Nazmus Saquib 1 , Juliann Saquib 2 , Abdulrahman Alhadlag 1 , Mohamad Anas Albakour 1 , Bader Aljumah 1 , Mohammed Sughayyir 1 , Ziad Alhomidan 1 , Omar Alminderej 1 , Mohamed Aljaser 1 , Ahmed Mohammed Al-Dhlawiy 1 , Abdulrahman Al-Mazrou 1
13 November 2017
This cross-sectional study included older Saudi men (age ≥ 55 years) from Buraidah, Al-Qassim. The neighborhoods were selected randomly (20 out of 96); eligible men from the mosques were recruited. Demographics, lifestyle, and depression were assessed with standardized questionnaires; height, weight, blood pressure, and random blood glucose (glucometer) were measured with standard protocol.
The mean and standard deviation for age, body mass index, and Quran memorization were 63 years (7.5), 28.9 kg/m 2 (4.8), and 4.3 sections (6.9). Prevalence of hypertension, diabetes, and depression were 71%, 29%, and 22%, respectively. Those who memorized at least 10 sections of Quran were 64%, 71%, and 81% less likely to have hypertension, diabetes, and depression compared to those who memorized less than 0.5 sections, after controlling for covariates.

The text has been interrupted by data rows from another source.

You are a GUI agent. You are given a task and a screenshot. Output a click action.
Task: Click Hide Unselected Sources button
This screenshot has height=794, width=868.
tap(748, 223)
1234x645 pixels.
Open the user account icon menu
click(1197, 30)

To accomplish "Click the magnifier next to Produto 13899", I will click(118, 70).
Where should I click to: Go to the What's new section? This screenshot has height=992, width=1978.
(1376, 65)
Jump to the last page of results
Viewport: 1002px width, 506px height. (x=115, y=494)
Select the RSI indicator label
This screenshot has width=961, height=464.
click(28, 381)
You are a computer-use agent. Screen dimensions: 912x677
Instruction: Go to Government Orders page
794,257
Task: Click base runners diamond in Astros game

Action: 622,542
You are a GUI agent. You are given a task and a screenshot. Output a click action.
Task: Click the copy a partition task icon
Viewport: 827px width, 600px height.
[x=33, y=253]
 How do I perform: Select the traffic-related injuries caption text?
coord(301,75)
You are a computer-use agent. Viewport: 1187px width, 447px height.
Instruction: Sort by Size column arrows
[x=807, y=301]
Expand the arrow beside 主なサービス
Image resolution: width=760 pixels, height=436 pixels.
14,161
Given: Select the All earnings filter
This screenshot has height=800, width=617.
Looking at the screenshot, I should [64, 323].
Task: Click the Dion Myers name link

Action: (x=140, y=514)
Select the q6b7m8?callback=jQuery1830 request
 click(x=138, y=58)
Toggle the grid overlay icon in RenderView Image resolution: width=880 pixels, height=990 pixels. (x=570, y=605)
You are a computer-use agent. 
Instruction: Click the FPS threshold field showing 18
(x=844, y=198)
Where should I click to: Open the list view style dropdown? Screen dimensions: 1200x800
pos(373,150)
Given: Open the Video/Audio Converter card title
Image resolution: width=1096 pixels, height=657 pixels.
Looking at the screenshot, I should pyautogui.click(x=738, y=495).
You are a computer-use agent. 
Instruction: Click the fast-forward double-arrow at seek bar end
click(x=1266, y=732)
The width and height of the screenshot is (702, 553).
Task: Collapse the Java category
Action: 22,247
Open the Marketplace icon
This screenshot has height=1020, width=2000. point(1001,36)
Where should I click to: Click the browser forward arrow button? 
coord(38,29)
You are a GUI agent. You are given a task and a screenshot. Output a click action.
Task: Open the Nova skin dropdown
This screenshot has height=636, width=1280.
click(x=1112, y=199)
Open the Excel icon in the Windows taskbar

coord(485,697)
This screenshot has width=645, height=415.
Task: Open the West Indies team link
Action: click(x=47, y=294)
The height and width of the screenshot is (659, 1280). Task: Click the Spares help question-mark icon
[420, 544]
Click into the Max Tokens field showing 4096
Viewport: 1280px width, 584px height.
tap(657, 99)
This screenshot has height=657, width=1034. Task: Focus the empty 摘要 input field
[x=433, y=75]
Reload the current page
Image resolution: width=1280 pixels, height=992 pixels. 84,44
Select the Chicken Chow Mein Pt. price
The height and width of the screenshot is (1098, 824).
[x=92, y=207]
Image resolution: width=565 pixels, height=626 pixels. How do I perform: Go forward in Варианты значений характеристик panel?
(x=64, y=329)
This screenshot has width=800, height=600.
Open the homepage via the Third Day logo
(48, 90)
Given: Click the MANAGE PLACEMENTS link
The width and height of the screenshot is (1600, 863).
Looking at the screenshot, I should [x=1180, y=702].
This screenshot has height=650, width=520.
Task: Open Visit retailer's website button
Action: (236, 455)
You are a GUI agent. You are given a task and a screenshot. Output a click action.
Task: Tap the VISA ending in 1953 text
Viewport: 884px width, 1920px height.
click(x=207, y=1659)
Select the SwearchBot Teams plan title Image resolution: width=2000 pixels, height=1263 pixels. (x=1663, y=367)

There was a strong linear association between Quran memorization and hypertension, diabetes, and depression indicating that those who had memorized a larger portion of the Quran were less likely to have one of these chronic diseases. Future studies should explore the potential health benefits of Quran memorization and the underlying mechanisms.